Another very good idea is learning = memorising foreign language vocabulary.

You may have no intention of learning a foreign language. However as those words are (be definition) alien to you, this really forces you to create a picture. And that IS the learning element of this section.

And it doesn’t stop at vocabulary. You can apply the techniques learned here as well for grammar, und ‘unusual’ bits like French accents.

Furthermore, you can – and I might add – very easily apply your new skill to multi-word-units. Research this term. This is what gives you native speaker quality. Briefly: certain words just go together. What is followd by the word ‘torrential’? Rain. Of course. How do you know that?
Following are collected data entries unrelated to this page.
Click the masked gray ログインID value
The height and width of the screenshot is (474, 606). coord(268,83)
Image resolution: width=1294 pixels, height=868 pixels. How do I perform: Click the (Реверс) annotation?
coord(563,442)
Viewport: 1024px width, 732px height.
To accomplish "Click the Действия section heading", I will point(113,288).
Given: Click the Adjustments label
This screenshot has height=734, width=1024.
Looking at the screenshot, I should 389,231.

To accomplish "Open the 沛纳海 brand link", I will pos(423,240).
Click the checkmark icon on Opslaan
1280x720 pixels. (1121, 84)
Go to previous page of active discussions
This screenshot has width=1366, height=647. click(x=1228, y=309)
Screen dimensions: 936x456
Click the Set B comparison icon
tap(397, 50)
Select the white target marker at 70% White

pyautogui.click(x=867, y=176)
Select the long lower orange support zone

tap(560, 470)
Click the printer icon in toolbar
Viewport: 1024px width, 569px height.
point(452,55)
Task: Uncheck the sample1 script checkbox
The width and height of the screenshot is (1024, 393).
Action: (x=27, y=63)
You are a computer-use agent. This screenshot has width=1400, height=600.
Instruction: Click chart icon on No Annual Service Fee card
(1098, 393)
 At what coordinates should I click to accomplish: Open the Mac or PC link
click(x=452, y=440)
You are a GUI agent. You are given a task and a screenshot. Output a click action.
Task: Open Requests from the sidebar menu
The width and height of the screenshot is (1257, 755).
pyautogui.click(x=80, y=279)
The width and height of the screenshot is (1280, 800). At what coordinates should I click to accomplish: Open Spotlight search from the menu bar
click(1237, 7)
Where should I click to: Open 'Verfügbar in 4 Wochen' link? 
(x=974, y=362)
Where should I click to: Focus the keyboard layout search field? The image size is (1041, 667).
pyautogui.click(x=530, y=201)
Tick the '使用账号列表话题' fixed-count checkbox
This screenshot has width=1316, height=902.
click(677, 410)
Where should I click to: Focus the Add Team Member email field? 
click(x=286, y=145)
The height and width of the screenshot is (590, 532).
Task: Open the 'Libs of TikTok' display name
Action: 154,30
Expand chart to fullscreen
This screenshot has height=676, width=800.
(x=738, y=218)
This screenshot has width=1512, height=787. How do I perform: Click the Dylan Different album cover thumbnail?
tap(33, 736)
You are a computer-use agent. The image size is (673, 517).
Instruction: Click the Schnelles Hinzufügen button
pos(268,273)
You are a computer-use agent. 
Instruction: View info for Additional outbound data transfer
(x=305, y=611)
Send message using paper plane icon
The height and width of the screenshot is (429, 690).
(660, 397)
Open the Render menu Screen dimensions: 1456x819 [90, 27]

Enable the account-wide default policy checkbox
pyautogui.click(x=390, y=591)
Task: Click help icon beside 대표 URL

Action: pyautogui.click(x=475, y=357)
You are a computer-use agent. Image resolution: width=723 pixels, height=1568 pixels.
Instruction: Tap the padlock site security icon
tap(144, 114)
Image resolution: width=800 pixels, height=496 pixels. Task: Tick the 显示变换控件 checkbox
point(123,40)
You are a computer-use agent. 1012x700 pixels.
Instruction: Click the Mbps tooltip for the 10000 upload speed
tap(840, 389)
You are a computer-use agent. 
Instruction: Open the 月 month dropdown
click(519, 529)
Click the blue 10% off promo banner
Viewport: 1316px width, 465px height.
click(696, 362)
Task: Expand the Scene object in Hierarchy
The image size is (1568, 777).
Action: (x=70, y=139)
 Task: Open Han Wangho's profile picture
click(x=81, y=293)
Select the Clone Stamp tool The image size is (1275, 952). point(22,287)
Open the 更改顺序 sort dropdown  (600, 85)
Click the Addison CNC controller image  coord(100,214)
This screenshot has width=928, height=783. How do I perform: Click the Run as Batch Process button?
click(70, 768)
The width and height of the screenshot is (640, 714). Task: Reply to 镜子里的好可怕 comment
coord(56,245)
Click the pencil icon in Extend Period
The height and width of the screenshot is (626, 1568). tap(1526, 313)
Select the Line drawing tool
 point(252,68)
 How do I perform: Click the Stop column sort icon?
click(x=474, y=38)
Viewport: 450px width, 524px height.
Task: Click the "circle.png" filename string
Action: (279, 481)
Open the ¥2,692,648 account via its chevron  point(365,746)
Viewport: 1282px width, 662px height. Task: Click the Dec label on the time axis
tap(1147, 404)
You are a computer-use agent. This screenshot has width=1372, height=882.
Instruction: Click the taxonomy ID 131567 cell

As a native speaker you just know. As a student of that language you have to acquire that knowledge. And that can easily be done with connecting the words. Here: connect torrential (in a picture) with rain (in a picture) in the most unsual way. That’s how learning takes place. More of this in ADVANCED MEMORY TECHNIQUES: Foreign Languages (Not Active Yet).

One afterthought: look at the masters. The masters of learning a new language. Which is: kids. Well, their first language is new to them, and every parent knows that it can be so funny when they start talking. I give you one example of my daughter: My nappy is used up. At face value, it is a grammatically correct sentence. You just wouldn’t say it. Learning these things is what makes native speaker quality.